------ RECORDS PROVIDED

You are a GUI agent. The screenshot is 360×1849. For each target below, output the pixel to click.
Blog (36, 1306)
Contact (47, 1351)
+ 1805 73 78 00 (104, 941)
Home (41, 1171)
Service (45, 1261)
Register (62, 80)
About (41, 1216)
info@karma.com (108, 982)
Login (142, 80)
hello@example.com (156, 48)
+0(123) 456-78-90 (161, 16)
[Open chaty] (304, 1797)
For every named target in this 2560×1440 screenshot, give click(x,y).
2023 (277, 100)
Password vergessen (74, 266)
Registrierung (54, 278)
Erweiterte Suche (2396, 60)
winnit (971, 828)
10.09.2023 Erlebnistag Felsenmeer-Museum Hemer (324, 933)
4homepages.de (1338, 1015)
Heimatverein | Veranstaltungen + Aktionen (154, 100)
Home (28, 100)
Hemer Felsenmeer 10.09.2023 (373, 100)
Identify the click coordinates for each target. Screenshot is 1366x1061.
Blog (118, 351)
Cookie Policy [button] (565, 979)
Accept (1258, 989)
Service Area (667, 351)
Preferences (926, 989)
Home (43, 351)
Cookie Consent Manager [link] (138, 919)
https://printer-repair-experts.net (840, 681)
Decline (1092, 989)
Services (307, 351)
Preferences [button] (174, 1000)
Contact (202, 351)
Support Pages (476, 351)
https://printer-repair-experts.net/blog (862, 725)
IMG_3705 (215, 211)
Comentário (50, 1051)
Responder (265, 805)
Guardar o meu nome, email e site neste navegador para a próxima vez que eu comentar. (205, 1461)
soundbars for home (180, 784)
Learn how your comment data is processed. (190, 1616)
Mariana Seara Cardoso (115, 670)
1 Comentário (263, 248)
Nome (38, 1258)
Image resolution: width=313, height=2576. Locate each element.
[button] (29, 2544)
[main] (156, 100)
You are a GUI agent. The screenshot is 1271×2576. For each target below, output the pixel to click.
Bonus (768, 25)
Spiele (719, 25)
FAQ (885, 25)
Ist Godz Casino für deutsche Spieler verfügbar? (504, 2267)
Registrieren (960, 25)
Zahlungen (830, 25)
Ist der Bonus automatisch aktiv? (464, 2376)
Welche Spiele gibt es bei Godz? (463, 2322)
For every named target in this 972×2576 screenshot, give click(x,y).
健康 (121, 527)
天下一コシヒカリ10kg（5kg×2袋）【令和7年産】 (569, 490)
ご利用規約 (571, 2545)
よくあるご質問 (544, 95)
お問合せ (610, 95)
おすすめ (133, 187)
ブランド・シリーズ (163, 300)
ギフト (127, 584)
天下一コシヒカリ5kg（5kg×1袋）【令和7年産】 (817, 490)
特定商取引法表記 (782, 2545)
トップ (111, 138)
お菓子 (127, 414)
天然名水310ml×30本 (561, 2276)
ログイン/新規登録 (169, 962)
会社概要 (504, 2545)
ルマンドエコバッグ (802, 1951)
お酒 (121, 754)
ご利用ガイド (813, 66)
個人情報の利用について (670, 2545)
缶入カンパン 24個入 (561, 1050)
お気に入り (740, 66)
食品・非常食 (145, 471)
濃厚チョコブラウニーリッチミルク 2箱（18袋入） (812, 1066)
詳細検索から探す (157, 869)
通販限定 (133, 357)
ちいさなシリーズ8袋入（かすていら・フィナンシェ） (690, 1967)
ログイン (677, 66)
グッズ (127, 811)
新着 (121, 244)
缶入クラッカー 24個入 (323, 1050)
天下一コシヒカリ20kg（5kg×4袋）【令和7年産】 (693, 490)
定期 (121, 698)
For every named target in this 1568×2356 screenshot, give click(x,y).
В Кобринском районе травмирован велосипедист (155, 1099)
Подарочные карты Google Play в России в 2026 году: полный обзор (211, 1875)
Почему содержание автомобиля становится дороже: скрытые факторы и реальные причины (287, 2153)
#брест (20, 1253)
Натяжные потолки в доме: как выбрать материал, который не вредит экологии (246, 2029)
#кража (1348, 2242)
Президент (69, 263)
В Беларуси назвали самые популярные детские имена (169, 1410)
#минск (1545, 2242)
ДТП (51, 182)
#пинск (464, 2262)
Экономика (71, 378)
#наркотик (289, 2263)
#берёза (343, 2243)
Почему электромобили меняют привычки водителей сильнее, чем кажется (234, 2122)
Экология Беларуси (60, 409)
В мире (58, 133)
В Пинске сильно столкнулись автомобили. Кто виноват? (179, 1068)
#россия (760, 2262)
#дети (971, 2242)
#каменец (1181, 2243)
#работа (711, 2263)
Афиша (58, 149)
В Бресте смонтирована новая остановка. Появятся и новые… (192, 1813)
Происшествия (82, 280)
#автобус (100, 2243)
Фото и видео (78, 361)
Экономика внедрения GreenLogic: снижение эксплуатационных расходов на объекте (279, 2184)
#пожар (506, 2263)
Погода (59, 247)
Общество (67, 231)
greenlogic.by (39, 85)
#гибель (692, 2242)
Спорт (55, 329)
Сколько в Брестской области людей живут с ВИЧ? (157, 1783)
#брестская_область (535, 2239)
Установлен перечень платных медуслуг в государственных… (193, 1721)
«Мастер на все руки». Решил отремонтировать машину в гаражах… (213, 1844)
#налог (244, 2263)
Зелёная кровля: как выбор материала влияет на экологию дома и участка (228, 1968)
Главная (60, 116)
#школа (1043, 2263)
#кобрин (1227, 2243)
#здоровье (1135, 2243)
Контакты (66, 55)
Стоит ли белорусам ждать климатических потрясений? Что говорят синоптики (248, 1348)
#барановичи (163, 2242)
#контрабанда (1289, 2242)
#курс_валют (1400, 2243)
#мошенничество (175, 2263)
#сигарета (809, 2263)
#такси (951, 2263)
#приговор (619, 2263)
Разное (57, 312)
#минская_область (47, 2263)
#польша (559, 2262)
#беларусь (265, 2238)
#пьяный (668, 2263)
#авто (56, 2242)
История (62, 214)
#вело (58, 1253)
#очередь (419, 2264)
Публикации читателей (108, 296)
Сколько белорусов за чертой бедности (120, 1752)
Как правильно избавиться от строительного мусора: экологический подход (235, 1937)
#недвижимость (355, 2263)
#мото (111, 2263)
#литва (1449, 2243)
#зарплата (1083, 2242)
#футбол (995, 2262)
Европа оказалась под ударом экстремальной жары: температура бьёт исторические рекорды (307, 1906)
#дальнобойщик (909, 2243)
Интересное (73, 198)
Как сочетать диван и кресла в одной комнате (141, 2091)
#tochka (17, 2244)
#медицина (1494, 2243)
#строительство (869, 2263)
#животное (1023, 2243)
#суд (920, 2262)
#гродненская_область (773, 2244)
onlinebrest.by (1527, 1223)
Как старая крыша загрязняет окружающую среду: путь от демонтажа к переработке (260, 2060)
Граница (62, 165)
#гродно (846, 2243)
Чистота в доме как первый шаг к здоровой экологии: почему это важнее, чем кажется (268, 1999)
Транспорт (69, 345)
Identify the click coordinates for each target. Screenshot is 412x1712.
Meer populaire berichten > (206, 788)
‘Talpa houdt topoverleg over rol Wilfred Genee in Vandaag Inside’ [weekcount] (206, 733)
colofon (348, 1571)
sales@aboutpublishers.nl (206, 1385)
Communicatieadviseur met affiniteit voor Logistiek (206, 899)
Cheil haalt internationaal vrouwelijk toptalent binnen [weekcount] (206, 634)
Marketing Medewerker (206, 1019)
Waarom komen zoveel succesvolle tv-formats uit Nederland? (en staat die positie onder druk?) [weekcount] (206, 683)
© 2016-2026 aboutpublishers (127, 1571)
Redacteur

------------

◆ INSTRUCTIONS TO FOLLOW ◆
Print the material once more. Change nothing.

◆ SOLUTION FOR THIS EXERCISE ◆
You are a GUI agent. The screenshot is 360×1849. For each target below, output the pixel to click.
Blog (36, 1306)
Contact (47, 1351)
+ 1805 73 78 00 (104, 941)
Home (41, 1171)
Service (45, 1261)
Register (62, 80)
About (41, 1216)
info@karma.com (108, 982)
Login (142, 80)
hello@example.com (156, 48)
+0(123) 456-78-90 (161, 16)
[Open chaty] (304, 1797)
For every named target in this 2560×1440 screenshot, give click(x,y).
2023 (277, 100)
Password vergessen (74, 266)
Registrierung (54, 278)
Erweiterte Suche (2396, 60)
winnit (971, 828)
10.09.2023 Erlebnistag Felsenmeer-Museum Hemer (324, 933)
4homepages.de (1338, 1015)
Heimatverein | Veranstaltungen + Aktionen (154, 100)
Home (28, 100)
Hemer Felsenmeer 10.09.2023 (373, 100)
Identify the click coordinates for each target. Screenshot is 1366x1061.
Blog (118, 351)
Cookie Policy [button] (565, 979)
Accept (1258, 989)
Service Area (667, 351)
Preferences (926, 989)
Home (43, 351)
Cookie Consent Manager [link] (138, 919)
https://printer-repair-experts.net (840, 681)
Decline (1092, 989)
Services (307, 351)
Preferences [button] (174, 1000)
Contact (202, 351)
Support Pages (476, 351)
https://printer-repair-experts.net/blog (862, 725)
IMG_3705 (215, 211)
Comentário (50, 1051)
Responder (265, 805)
Guardar o meu nome, email e site neste navegador para a próxima vez que eu comentar. (205, 1461)
soundbars for home (180, 784)
Learn how your comment data is processed. (190, 1616)
Mariana Seara Cardoso (115, 670)
1 Comentário (263, 248)
Nome (38, 1258)
Image resolution: width=313, height=2576. Locate each element.
[button] (29, 2544)
[main] (156, 100)
You are a GUI agent. The screenshot is 1271×2576. For each target below, output the pixel to click.
Bonus (768, 25)
Spiele (719, 25)
FAQ (885, 25)
Ist Godz Casino für deutsche Spieler verfügbar? (504, 2267)
Registrieren (960, 25)
Zahlungen (830, 25)
Ist der Bonus automatisch aktiv? (464, 2376)
Welche Spiele gibt es bei Godz? (463, 2322)
For every named target in this 972×2576 screenshot, give click(x,y).
健康 (121, 527)
天下一コシヒカリ10kg（5kg×2袋）【令和7年産】 (569, 490)
ご利用規約 (571, 2545)
よくあるご質問 (544, 95)
お問合せ (610, 95)
おすすめ (133, 187)
ブランド・シリーズ (163, 300)
ギフト (127, 584)
天下一コシヒカリ5kg（5kg×1袋）【令和7年産】 (817, 490)
特定商取引法表記 (782, 2545)
トップ (111, 138)
お菓子 (127, 414)
天然名水310ml×30本 (561, 2276)
ログイン/新規登録 (169, 962)
会社概要 (504, 2545)
ルマンドエコバッグ (802, 1951)
お酒 (121, 754)
ご利用ガイド (813, 66)
個人情報の利用について (670, 2545)
缶入カンパン 24個入 (561, 1050)
お気に入り (740, 66)
食品・非常食 (145, 471)
濃厚チョコブラウニーリッチミルク 2箱（18袋入） (812, 1066)
詳細検索から探す (157, 869)
通販限定 (133, 357)
ちいさなシリーズ8袋入（かすていら・フィナンシェ） (690, 1967)
ログイン (677, 66)
グッズ (127, 811)
新着 (121, 244)
缶入クラッカー 24個入 (323, 1050)
天下一コシヒカリ20kg（5kg×4袋）【令和7年産】 (693, 490)
定期 (121, 698)
For every named target in this 1568×2356 screenshot, give click(x,y).
В Кобринском районе травмирован велосипедист (155, 1099)
Подарочные карты Google Play в России в 2026 году: полный обзор (211, 1875)
Почему содержание автомобиля становится дороже: скрытые факторы и реальные причины (287, 2153)
#брест (20, 1253)
Натяжные потолки в доме: как выбрать материал, который не вредит экологии (246, 2029)
#кража (1348, 2242)
Президент (69, 263)
В Беларуси назвали самые популярные детские имена (169, 1410)
#минск (1545, 2242)
ДТП (51, 182)
#пинск (464, 2262)
Экономика (71, 378)
#наркотик (289, 2263)
#берёза (343, 2243)
Почему электромобили меняют привычки водителей сильнее, чем кажется (234, 2122)
Экология Беларуси (60, 409)
В мире (58, 133)
В Пинске сильно столкнулись автомобили. Кто виноват? (179, 1068)
#россия (760, 2262)
#дети (971, 2242)
#каменец (1181, 2243)
#работа (711, 2263)
Афиша (58, 149)
В Бресте смонтирована новая остановка. Появятся и новые… (192, 1813)
Происшествия (82, 280)
#автобус (100, 2243)
Фото и видео (78, 361)
Экономика внедрения GreenLogic: снижение эксплуатационных расходов на объекте (279, 2184)
#пожар (506, 2263)
Погода (59, 247)
Общество (67, 231)
greenlogic.by (39, 85)
#гибель (692, 2242)
Спорт (55, 329)
Сколько в Брестской области людей живут с ВИЧ? (157, 1783)
#брестская_область (535, 2239)
Установлен перечень платных медуслуг в государственных… (193, 1721)
«Мастер на все руки». Решил отремонтировать машину в гаражах… (213, 1844)
#налог (244, 2263)
Зелёная кровля: как выбор материала влияет на экологию дома и участка (228, 1968)
Главная (60, 116)
#школа (1043, 2263)
#кобрин (1227, 2243)
#здоровье (1135, 2243)
Контакты (66, 55)
Стоит ли белорусам ждать климатических потрясений? Что говорят синоптики (248, 1348)
#барановичи (163, 2242)
#контрабанда (1289, 2242)
#курс_валют (1400, 2243)
#мошенничество (175, 2263)
#сигарета (809, 2263)
#такси (951, 2263)
#приговор (619, 2263)
Разное (57, 312)
#минская_область (47, 2263)
#польша (559, 2262)
#беларусь (265, 2238)
#пьяный (668, 2263)
#авто (56, 2242)
История (62, 214)
#вело (58, 1253)
#очередь (419, 2264)
Публикации читателей (108, 296)
Сколько белорусов за чертой бедности (120, 1752)
Как правильно избавиться от строительного мусора: экологический подход (235, 1937)
#недвижимость (355, 2263)
#мото (111, 2263)
#литва (1449, 2243)
#зарплата (1083, 2242)
#футбол (995, 2262)
Европа оказалась под ударом экстремальной жары: температура бьёт исторические рекорды (307, 1906)
#дальнобойщик (909, 2243)
Интересное (73, 198)
Как сочетать диван и кресла в одной комнате (141, 2091)
#tochka (17, 2244)
#медицина (1494, 2243)
#строительство (869, 2263)
#животное (1023, 2243)
#суд (920, 2262)
#гродненская_область (773, 2244)
onlinebrest.by (1527, 1223)
Как старая крыша загрязняет окружающую среду: путь от демонтажа к переработке (260, 2060)
Граница (62, 165)
#гродно (846, 2243)
Чистота в доме как первый шаг к здоровой экологии: почему это важнее, чем кажется (268, 1999)
Транспорт (69, 345)
Identify the click coordinates for each target. Screenshot is 412x1712.
Meer populaire berichten > (206, 788)
‘Talpa houdt topoverleg over rol Wilfred Genee in Vandaag Inside’ [weekcount] (206, 733)
colofon (348, 1571)
sales@aboutpublishers.nl (206, 1385)
Communicatieadviseur met affiniteit voor Logistiek (206, 899)
Cheil haalt internationaal vrouwelijk toptalent binnen [weekcount] (206, 634)
Marketing Medewerker (206, 1019)
Waarom komen zoveel succesvolle tv-formats uit Nederland? (en staat die positie onder druk?) [weekcount] (206, 683)
© 2016-2026 aboutpublishers (127, 1571)
Redacteur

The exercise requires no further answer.